There used to be a time when being a banker connoted success and good life. It was a time when bankers drove good cars and lived in good houses and it seemed like nothing was beyond their reach. Every graduate, or almost every graduate, wanted a bank job because they wanted a part of the good life, glamour and social respect bankers commanded. Unfortunately, that time seems to have gone for good. The bubble of fantasy has long been busted in the banking industry. The story of good life that used to be associated with the industry has long vanished. Nothing is really the same again in that sector. Despite the glamour of their offices and seemingly expensive lifestyle, bankers are groaning and the reasons are obvious.

The economic climate has changed! The global economic meltdown which hit almost a decade age was the first sign of crisis. That crisis never really went away. After then came fallen global oil prices, depreciation of the naira and the recent Federal Government policy of Treasury Single Account, TSA. All these economic developments have conspired to stagger the banks into a seemingly perpetual instability. Despite what their corporate communication managers come out to say, Nigerian banks are enmeshed in crisis. And the signs are beginning to be obvious.
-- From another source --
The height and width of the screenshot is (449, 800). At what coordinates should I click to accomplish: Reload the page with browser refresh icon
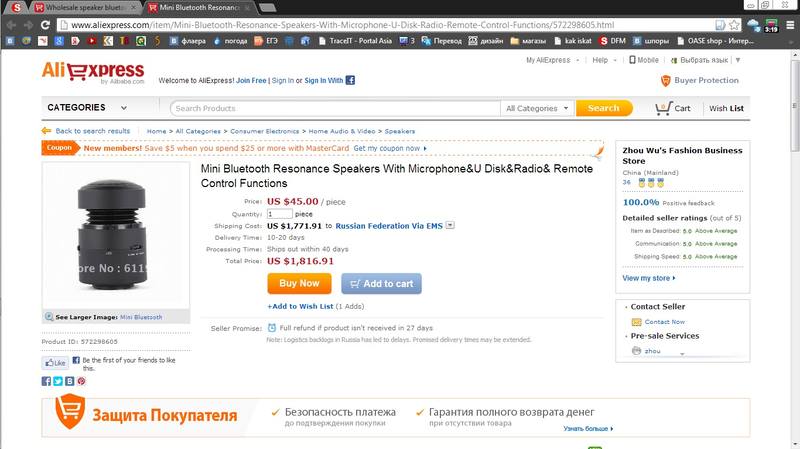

Since the start of the global economic meltdown, several banks that looked healthy on the outside have been washed away into oblivion; many others barely made it through the crisis, surviving by skin of the teeth, and only a handful of others have emerged stronger. Since that time till now, thousands of bankers have lost their job and those who were spared have been forced to accept a much reduced salary and allowances. The banks have become unfortunate victims of their success and now they are forced to face reality. Unfortunately, these sordid realities have refused to go away fast.

Recently, many of the banks obviously in a bid to keep afloat have been forced to wield the big stick on thousands of their staff.  One of the banks that has been in the news for massive downsizing is Access Bank Plc. As a matter of fact, it seems this practice has become an annual ritual for Access Bank, which acquired Intercontinental Bank. In the wake of the banking consolidation exercise, the bank dispensed with the services of over 1,600 of its workers across the nation. Mainstreet Bank, one of the three nationalised banks is reported to have equally sent more than 400 of its workers away for a similar reason.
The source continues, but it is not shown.